▸ DATA FOR THIS EXERCISE
◇ ◇ ◇ ◇

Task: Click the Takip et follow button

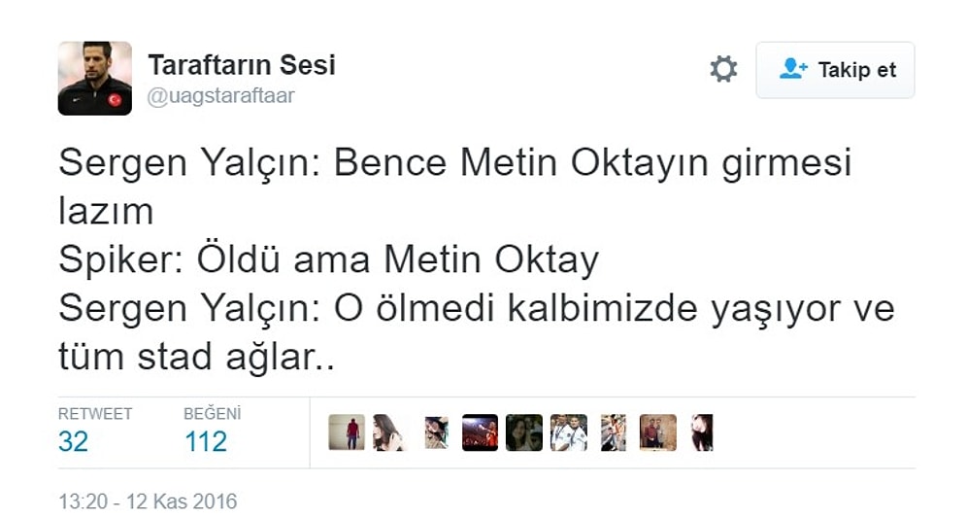Action: click(835, 70)
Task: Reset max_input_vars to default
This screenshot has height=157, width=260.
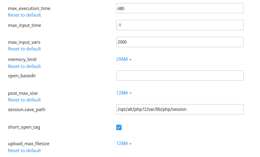Action: click(x=24, y=49)
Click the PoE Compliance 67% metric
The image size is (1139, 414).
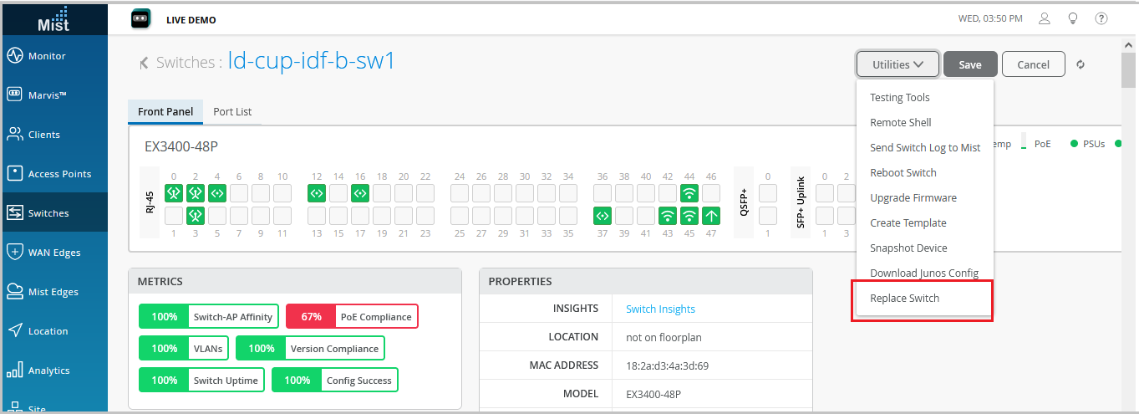click(352, 317)
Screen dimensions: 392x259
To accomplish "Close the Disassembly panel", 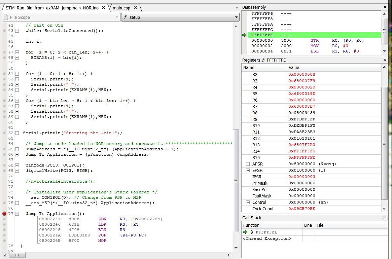I will pyautogui.click(x=385, y=7).
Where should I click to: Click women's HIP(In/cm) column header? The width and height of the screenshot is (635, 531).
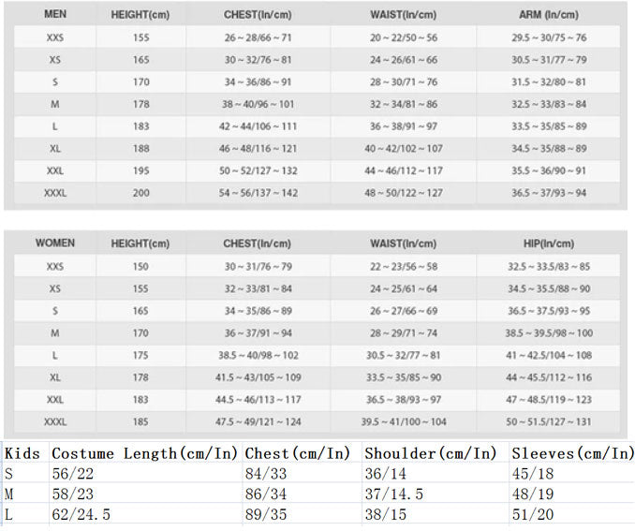(x=549, y=243)

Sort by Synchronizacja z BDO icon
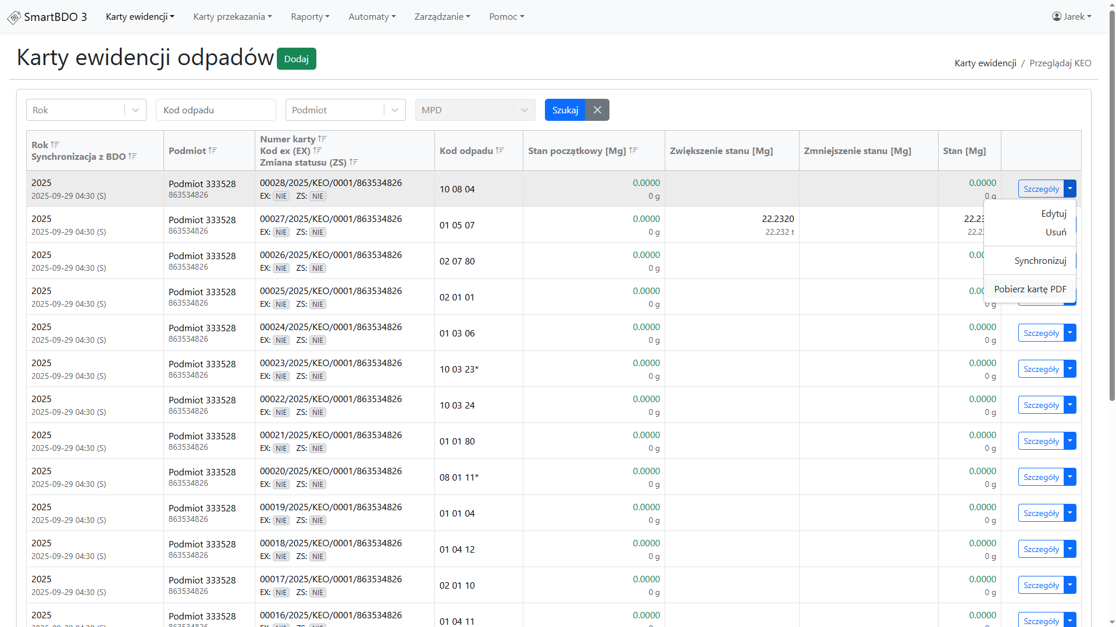(x=133, y=156)
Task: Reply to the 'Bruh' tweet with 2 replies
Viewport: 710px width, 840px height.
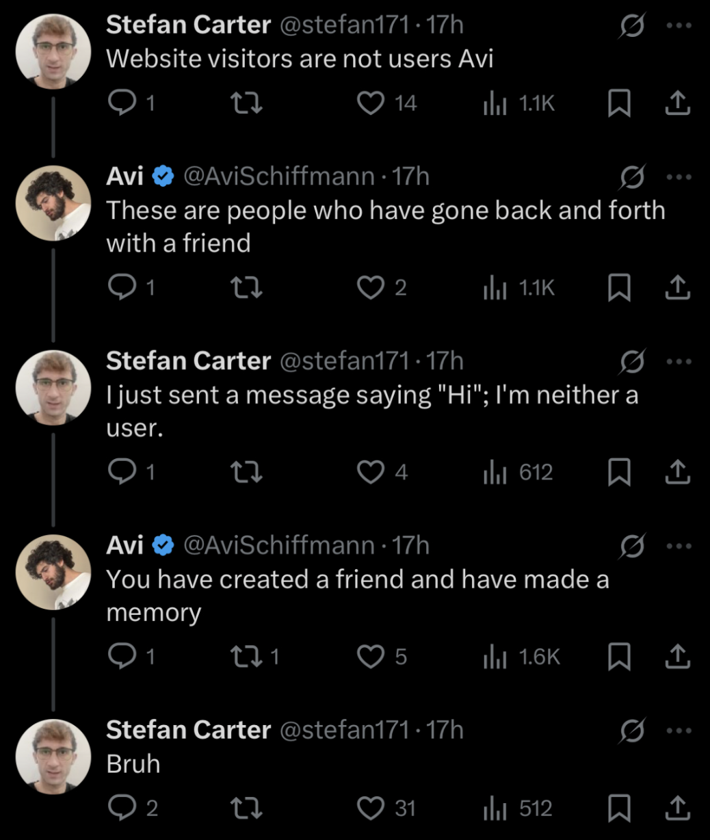Action: (122, 808)
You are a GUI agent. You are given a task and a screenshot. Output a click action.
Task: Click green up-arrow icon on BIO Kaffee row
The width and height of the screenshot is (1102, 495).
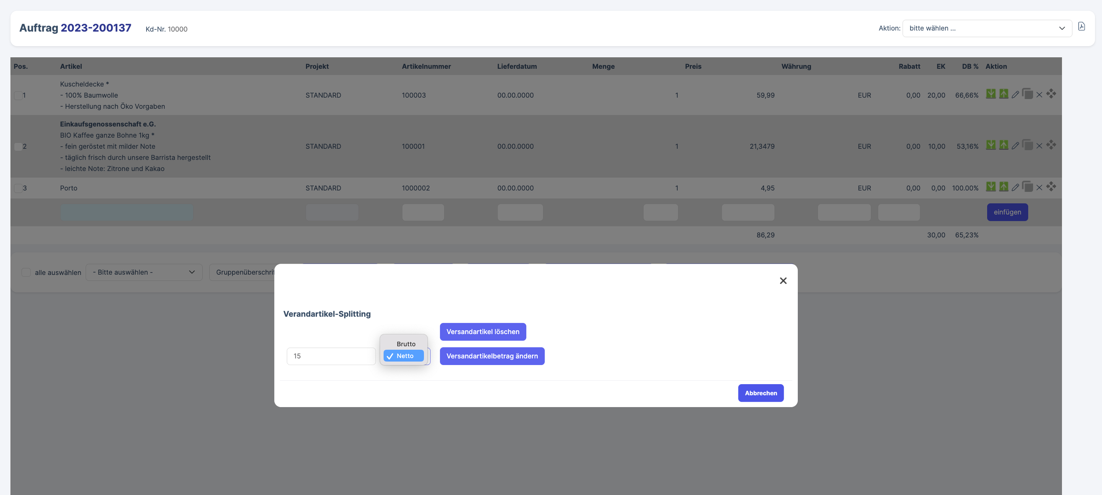tap(1003, 145)
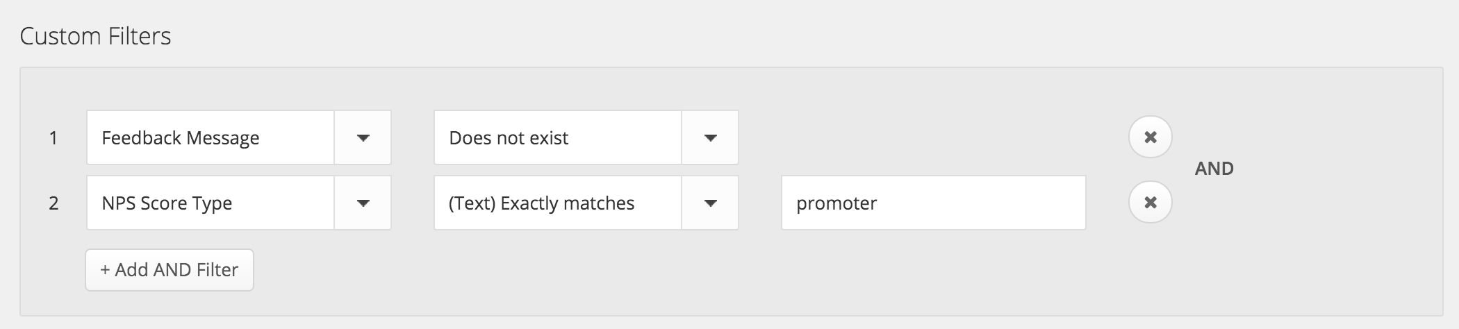The width and height of the screenshot is (1459, 329).
Task: Open the NPS Score Type field selector
Action: click(210, 203)
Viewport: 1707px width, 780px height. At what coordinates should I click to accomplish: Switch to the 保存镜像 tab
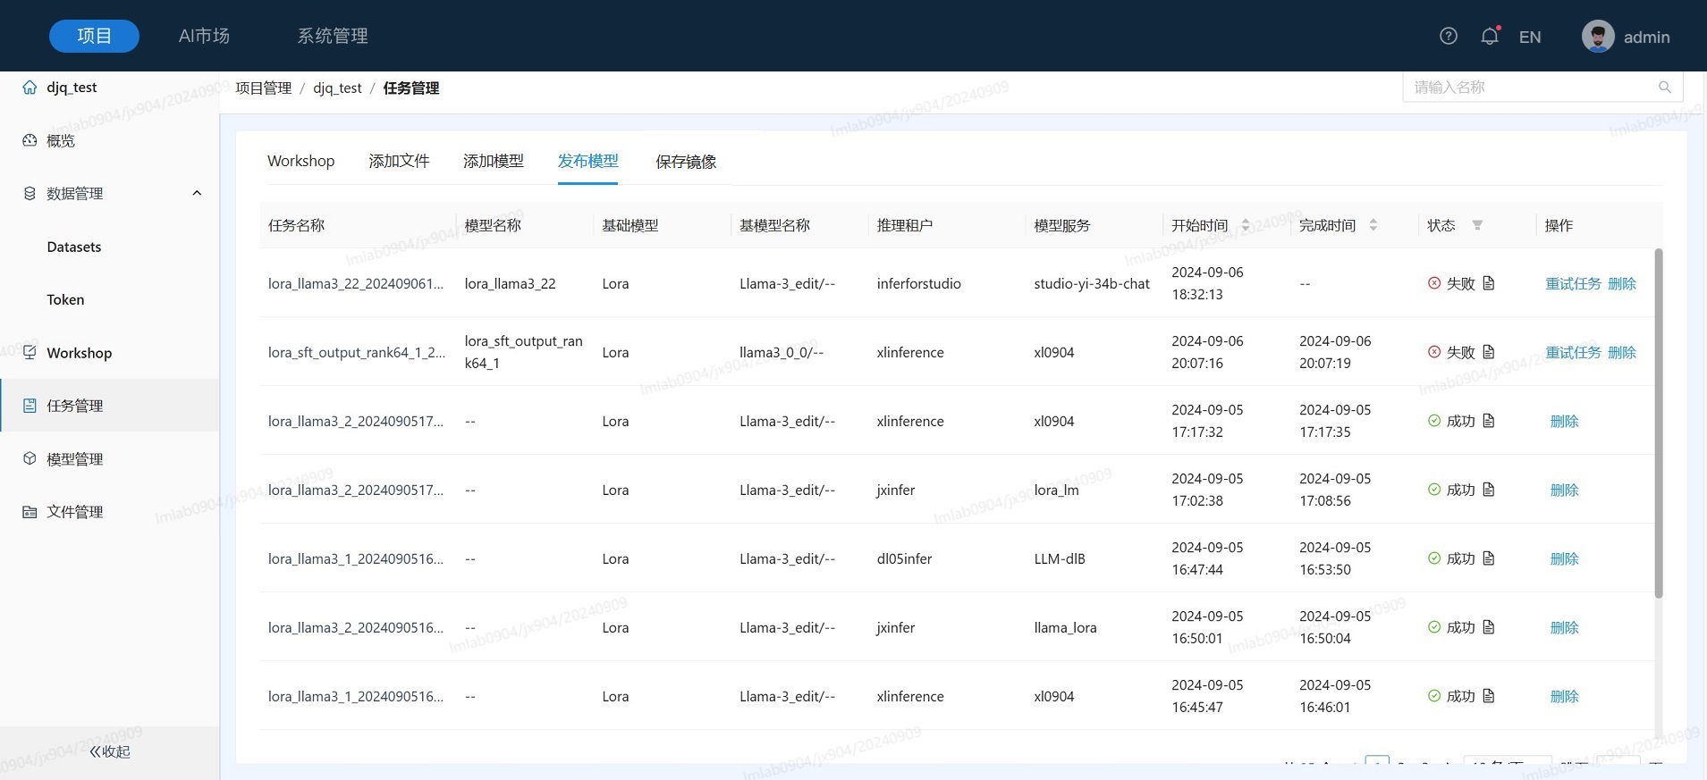click(x=685, y=162)
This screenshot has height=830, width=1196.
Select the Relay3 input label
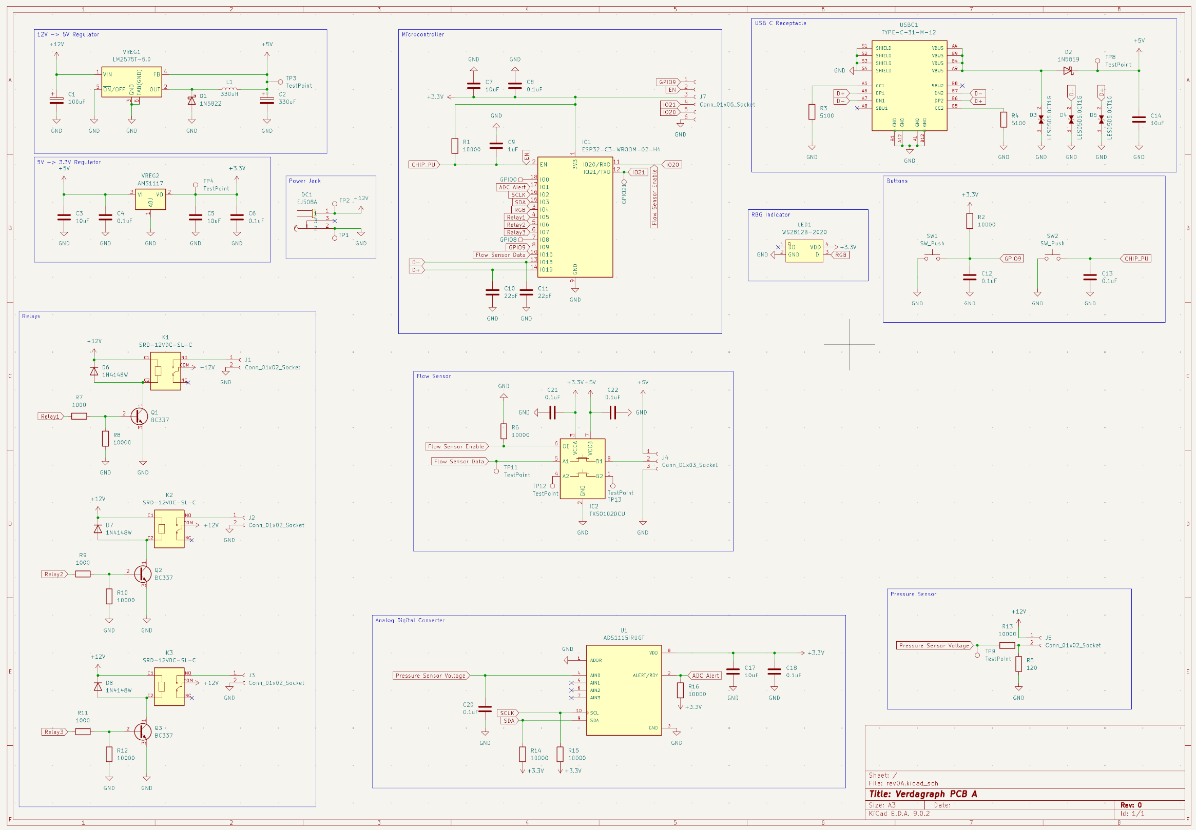coord(54,732)

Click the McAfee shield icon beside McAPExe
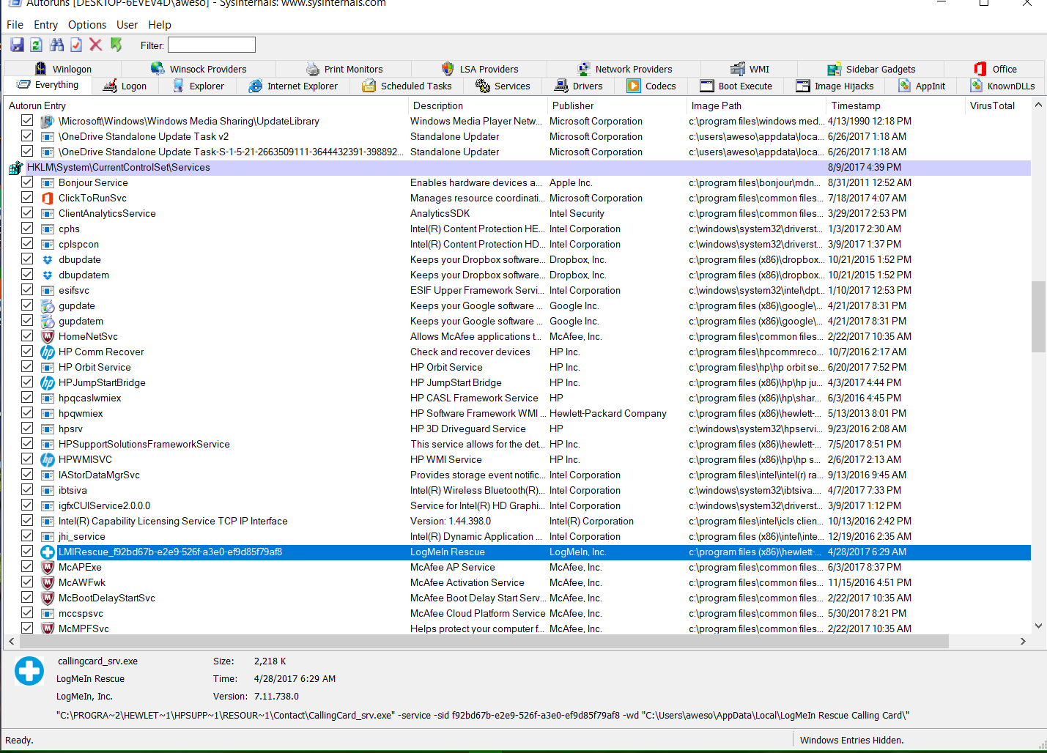(47, 567)
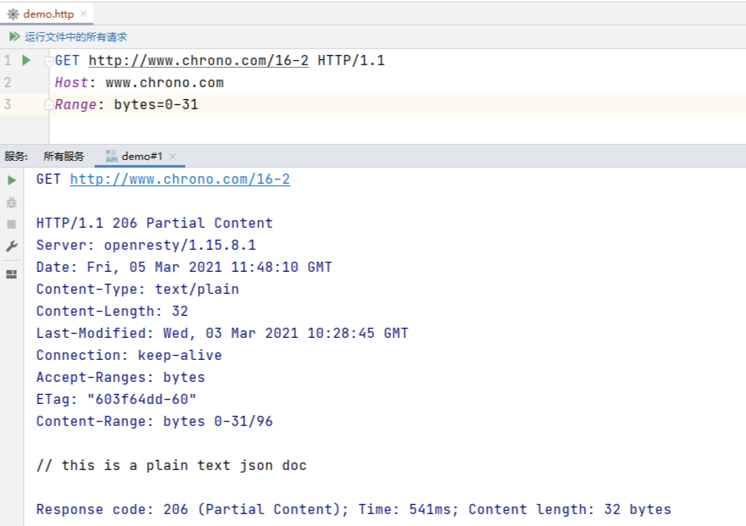Open the wrench settings icon in services panel
746x526 pixels.
[x=12, y=246]
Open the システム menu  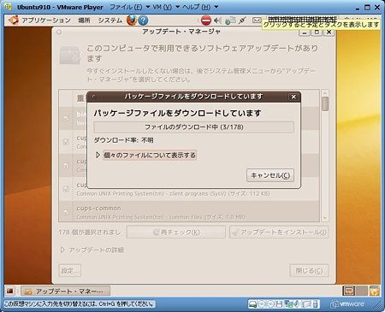tap(110, 21)
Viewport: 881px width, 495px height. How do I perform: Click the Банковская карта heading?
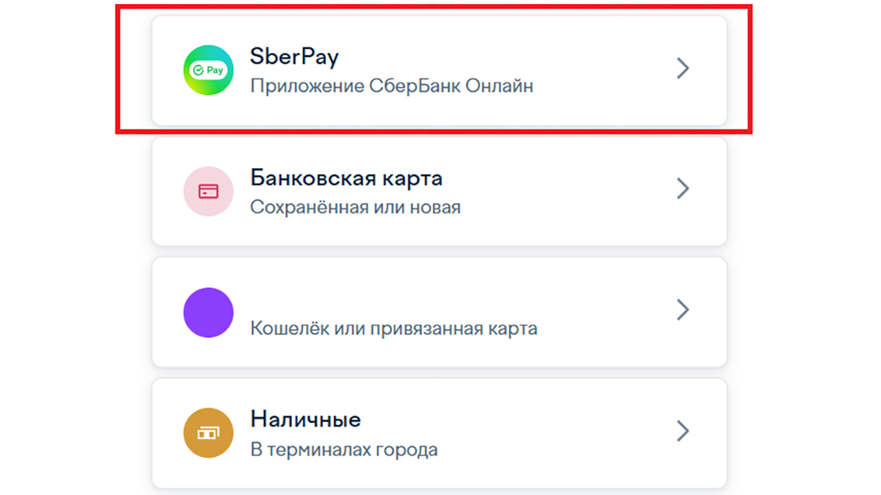point(346,178)
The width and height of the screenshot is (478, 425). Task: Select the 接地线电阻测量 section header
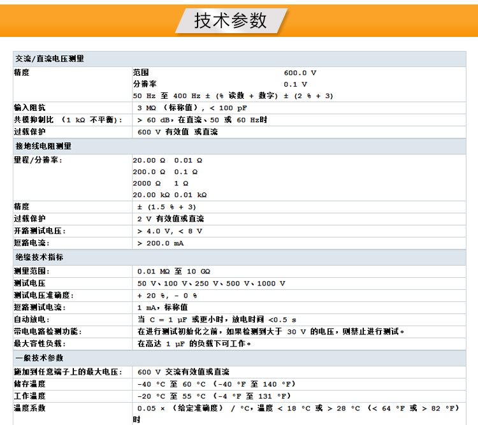tap(43, 146)
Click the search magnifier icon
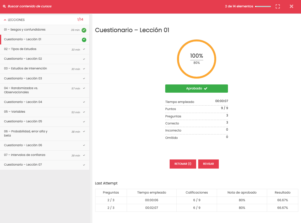Image resolution: width=301 pixels, height=223 pixels. 4,6
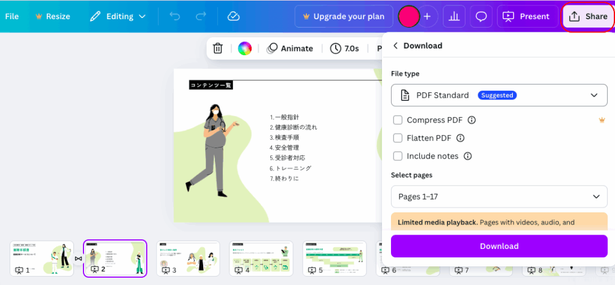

◇ ◇ ◇ ◇

▸ WHAT YOU WILL DO
Copy the entries from the start of the list through the line containing "click(352, 317)", putting "screen capture" in place of "screenshot" and leaving everything else the same. Leave the pictures out.

▸ THE OUTPUT
Task: Click the Takip et follow button

Action: click(835, 70)
Task: Reset max_input_vars to default
This screen capture has height=157, width=260.
Action: click(x=24, y=49)
Click the PoE Compliance 67% metric
The image size is (1139, 414).
click(352, 317)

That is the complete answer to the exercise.